→ **Entries**:
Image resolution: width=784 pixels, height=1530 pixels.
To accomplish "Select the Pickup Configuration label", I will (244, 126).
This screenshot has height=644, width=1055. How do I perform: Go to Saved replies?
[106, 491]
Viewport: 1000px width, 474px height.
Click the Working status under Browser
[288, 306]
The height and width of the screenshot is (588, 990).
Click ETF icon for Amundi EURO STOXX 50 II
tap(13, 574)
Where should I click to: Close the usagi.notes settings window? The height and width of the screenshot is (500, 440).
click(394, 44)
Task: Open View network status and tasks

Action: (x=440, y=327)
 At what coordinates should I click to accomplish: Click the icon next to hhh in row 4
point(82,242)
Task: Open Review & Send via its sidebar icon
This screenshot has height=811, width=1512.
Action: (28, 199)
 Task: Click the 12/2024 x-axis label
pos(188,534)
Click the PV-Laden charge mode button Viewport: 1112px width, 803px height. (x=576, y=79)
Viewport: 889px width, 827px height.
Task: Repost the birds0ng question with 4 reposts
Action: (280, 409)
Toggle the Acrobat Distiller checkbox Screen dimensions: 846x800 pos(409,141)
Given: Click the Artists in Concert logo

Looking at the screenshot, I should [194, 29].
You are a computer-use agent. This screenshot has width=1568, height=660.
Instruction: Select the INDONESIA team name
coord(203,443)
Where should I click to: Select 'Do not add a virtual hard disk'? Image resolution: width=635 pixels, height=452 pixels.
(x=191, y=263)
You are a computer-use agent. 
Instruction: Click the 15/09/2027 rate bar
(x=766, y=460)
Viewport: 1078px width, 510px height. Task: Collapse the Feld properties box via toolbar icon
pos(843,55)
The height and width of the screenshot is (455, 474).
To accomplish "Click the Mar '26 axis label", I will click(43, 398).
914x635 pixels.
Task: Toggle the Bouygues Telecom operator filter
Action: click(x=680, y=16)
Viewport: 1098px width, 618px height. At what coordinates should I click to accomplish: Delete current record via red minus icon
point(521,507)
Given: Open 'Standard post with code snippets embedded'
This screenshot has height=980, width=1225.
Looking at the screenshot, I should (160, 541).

→ **Directions for this task**: Arrange the lines above as a Markdown table with the columns Row and Text. Number each line in Row, put the line in Text, and leave out blank lines.

→ **Written response**:
| Row | Text |
|---|---|
| 1 | Image resolution: width=784 pixels, height=1530 pixels. |
| 2 | To accomplish "Select the Pickup Configuration label", I will (244, 126). |
| 3 | This screenshot has height=644, width=1055. How do I perform: Go to Saved replies? |
| 4 | [106, 491] |
| 5 | Viewport: 1000px width, 474px height. |
| 6 | Click the Working status under Browser |
| 7 | [288, 306] |
| 8 | The height and width of the screenshot is (588, 990). |
| 9 | Click ETF icon for Amundi EURO STOXX 50 II |
| 10 | tap(13, 574) |
| 11 | Where should I click to: Close the usagi.notes settings window? The height and width of the screenshot is (500, 440). |
| 12 | click(394, 44) |
| 13 | Task: Open View network status and tasks |
| 14 | Action: (x=440, y=327) |
| 15 |  At what coordinates should I click to accomplish: Click the icon next to hhh in row 4 |
| 16 | point(82,242) |
| 17 | Task: Open Review & Send via its sidebar icon |
| 18 | This screenshot has height=811, width=1512. |
| 19 | Action: (28, 199) |
| 20 |  Task: Click the 12/2024 x-axis label |
| 21 | pos(188,534) |
| 22 | Click the PV-Laden charge mode button Viewport: 1112px width, 803px height. (x=576, y=79) |
| 23 | Viewport: 889px width, 827px height. |
| 24 | Task: Repost the birds0ng question with 4 reposts |
| 25 | Action: (280, 409) |
| 26 | Toggle the Acrobat Distiller checkbox Screen dimensions: 846x800 pos(409,141) |
| 27 | Given: Click the Artists in Concert logo |
| 28 | Looking at the screenshot, I should [194, 29]. |
| 29 | You are a computer-use agent. This screenshot has width=1568, height=660. |
| 30 | Instruction: Select the INDONESIA team name |
| 31 | coord(203,443) |
| 32 | Where should I click to: Select 'Do not add a virtual hard disk'? Image resolution: width=635 pixels, height=452 pixels. |
| 33 | (x=191, y=263) |
| 34 | You are a computer-use agent.  |
| 35 | Instruction: Click the 15/09/2027 rate bar |
| 36 | (x=766, y=460) |
| 37 | Viewport: 1078px width, 510px height. Task: Collapse the Feld properties box via toolbar icon |
| 38 | pos(843,55) |
| 39 | The height and width of the screenshot is (455, 474). |
| 40 | To accomplish "Click the Mar '26 axis label", I will click(43, 398). |
| 41 | 914x635 pixels. |
| 42 | Task: Toggle the Bouygues Telecom operator filter |
| 43 | Action: click(x=680, y=16) |
| 44 | Viewport: 1098px width, 618px height. At what coordinates should I click to accomplish: Delete current record via red minus icon |
| 45 | point(521,507) |
| 46 | Given: Open 'Standard post with code snippets embedded' |
| 47 | This screenshot has height=980, width=1225. |
| 48 | Looking at the screenshot, I should (160, 541). |